_Data in this exercise:_
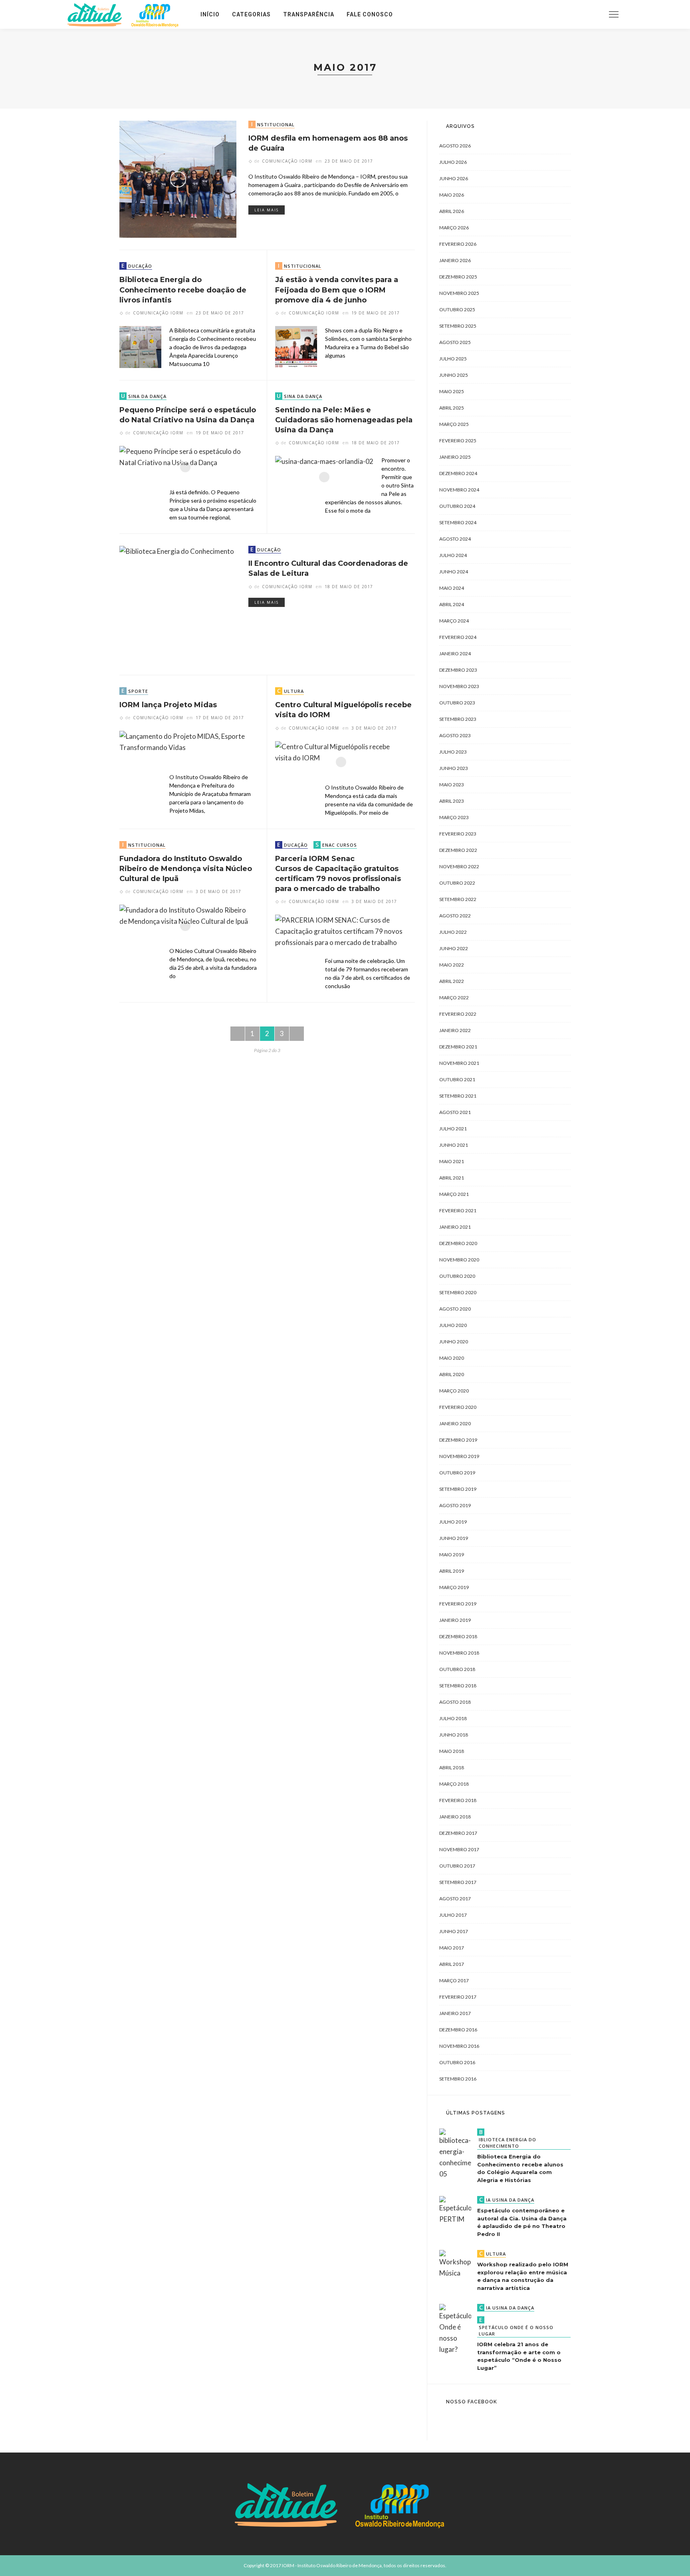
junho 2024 (453, 572)
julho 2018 (453, 1718)
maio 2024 (451, 588)
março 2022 (454, 998)
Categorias (251, 14)
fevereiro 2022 (457, 1014)
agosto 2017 (455, 1899)
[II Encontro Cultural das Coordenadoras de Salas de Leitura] (176, 603)
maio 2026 (451, 195)
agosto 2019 (455, 1505)
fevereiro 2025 (457, 441)
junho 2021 (453, 1145)
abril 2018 (451, 1767)
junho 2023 (453, 768)
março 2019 (454, 1587)
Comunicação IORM (287, 161)
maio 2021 (451, 1161)
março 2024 (454, 621)
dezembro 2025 (458, 277)
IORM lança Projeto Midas (168, 704)
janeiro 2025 (455, 457)
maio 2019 (451, 1555)
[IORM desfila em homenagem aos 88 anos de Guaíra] (177, 178)
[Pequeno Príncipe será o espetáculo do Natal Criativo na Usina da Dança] (185, 466)
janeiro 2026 (455, 260)
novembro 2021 (459, 1063)
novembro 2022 (459, 866)
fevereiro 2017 (457, 1997)
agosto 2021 (455, 1112)
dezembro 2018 (458, 1636)
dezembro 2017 (458, 1833)
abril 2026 (451, 211)
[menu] (614, 14)
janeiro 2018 (455, 1817)
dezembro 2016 (458, 2030)
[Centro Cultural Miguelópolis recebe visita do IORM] (340, 761)
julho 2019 (453, 1522)
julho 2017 (453, 1915)
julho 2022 (453, 932)
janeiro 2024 (455, 653)
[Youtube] (577, 14)
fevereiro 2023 (457, 834)
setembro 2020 (457, 1292)
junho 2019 (453, 1538)
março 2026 (454, 228)
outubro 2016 (457, 2062)
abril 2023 (451, 801)
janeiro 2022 (455, 1030)
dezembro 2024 (458, 473)
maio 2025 (451, 391)
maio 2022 (451, 965)
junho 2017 (453, 1931)
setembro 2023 (457, 719)
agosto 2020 (455, 1309)
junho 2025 (453, 375)
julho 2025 (453, 359)
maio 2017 (451, 1948)
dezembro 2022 (458, 850)
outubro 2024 (457, 506)
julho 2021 (453, 1129)
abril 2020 (451, 1374)
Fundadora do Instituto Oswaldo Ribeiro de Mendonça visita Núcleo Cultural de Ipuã (185, 868)
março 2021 (454, 1194)
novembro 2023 (459, 686)
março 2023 (454, 817)
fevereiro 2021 (457, 1210)
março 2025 (454, 424)
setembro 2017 (457, 1882)
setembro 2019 (457, 1489)
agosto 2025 (455, 342)
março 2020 (454, 1391)
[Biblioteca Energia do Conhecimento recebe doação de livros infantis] (140, 346)
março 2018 (454, 1784)
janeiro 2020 (455, 1423)
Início (210, 14)
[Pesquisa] (594, 14)
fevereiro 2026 (457, 244)
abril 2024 (451, 604)
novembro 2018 (459, 1653)
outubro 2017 (457, 1866)
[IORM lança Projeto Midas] (185, 751)
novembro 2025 (459, 293)
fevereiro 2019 (457, 1604)
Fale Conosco (370, 14)
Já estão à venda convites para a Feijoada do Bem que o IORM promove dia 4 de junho (336, 289)
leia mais (266, 210)
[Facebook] (556, 14)
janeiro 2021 (455, 1227)
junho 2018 (453, 1735)
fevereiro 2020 (457, 1407)
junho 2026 (453, 178)
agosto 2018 (455, 1702)
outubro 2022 (457, 883)
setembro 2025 (457, 326)
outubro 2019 (457, 1473)
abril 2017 (451, 1964)
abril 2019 (451, 1571)
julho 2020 (453, 1325)
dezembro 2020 (458, 1243)
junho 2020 (453, 1342)
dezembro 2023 (458, 670)
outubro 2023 (457, 703)
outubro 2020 (457, 1276)
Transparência (308, 14)
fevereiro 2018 (457, 1800)
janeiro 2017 (455, 2013)
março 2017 (454, 1980)
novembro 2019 (459, 1456)
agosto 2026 (455, 146)
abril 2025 (451, 408)
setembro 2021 (457, 1096)
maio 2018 (451, 1751)
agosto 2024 (455, 539)
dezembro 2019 (458, 1440)
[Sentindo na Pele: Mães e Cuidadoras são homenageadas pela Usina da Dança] (324, 476)
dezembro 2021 (458, 1047)
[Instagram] (566, 14)
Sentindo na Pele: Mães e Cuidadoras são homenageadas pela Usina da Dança (343, 420)
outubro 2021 (457, 1079)
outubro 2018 (457, 1669)
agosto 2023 (455, 735)
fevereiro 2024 (457, 637)
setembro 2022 (457, 899)
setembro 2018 (457, 1686)
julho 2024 (453, 555)
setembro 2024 (457, 522)
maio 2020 (451, 1358)
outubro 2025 (457, 309)
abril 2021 (451, 1178)
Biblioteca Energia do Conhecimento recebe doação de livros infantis (182, 289)
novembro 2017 (459, 1849)
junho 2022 (453, 948)
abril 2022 (451, 981)
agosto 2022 (455, 916)
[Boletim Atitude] (125, 13)
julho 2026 (453, 162)
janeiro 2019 (455, 1620)
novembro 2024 (459, 490)
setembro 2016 (457, 2079)
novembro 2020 (459, 1260)
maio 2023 (451, 785)
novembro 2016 (459, 2046)
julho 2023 (453, 752)
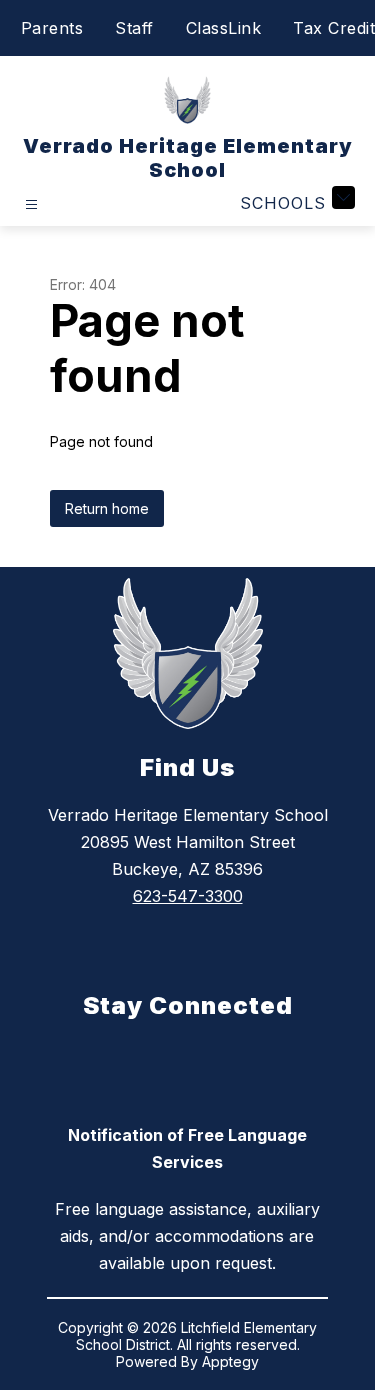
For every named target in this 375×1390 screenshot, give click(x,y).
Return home (107, 508)
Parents (52, 28)
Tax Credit (334, 28)
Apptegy (230, 1361)
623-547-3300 (188, 896)
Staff (134, 28)
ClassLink (224, 28)
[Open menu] (31, 204)
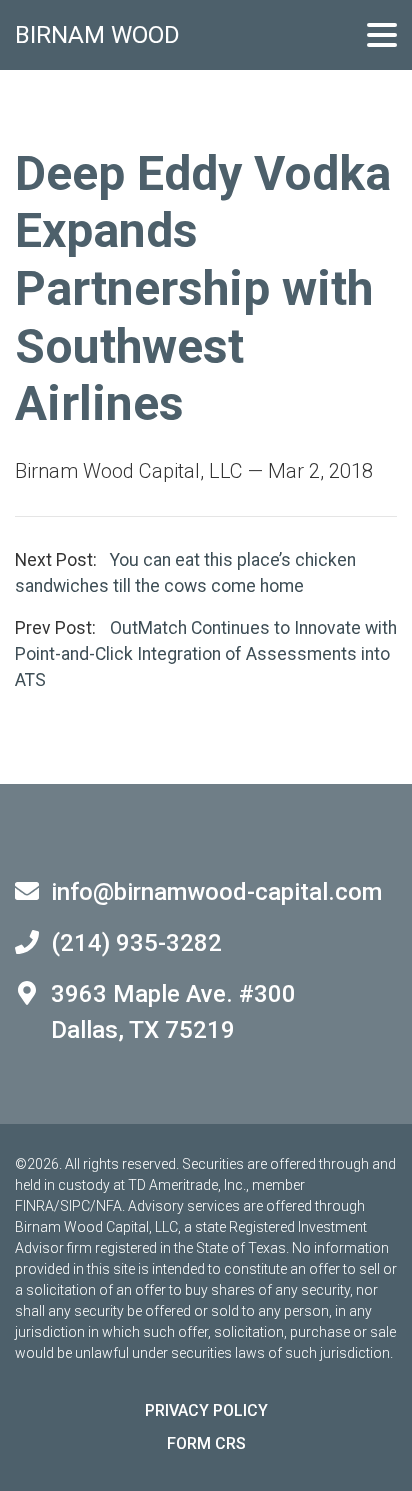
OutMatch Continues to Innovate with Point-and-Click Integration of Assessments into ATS (206, 654)
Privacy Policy (206, 1410)
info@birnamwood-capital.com (216, 892)
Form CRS (206, 1443)
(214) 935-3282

_Action item:_ Check each line of the listing for "fevereiro", and copy the ones that hold it.

_Output:_
fevereiro 2022 (457, 1014)
fevereiro 2025 (457, 441)
fevereiro 2017 (457, 1997)
fevereiro 2023 (457, 834)
fevereiro 2021 (457, 1210)
fevereiro 2026 (457, 244)
fevereiro 2019 (457, 1604)
fevereiro 2020 (457, 1407)
fevereiro 2018 (457, 1800)
fevereiro 2024 (457, 637)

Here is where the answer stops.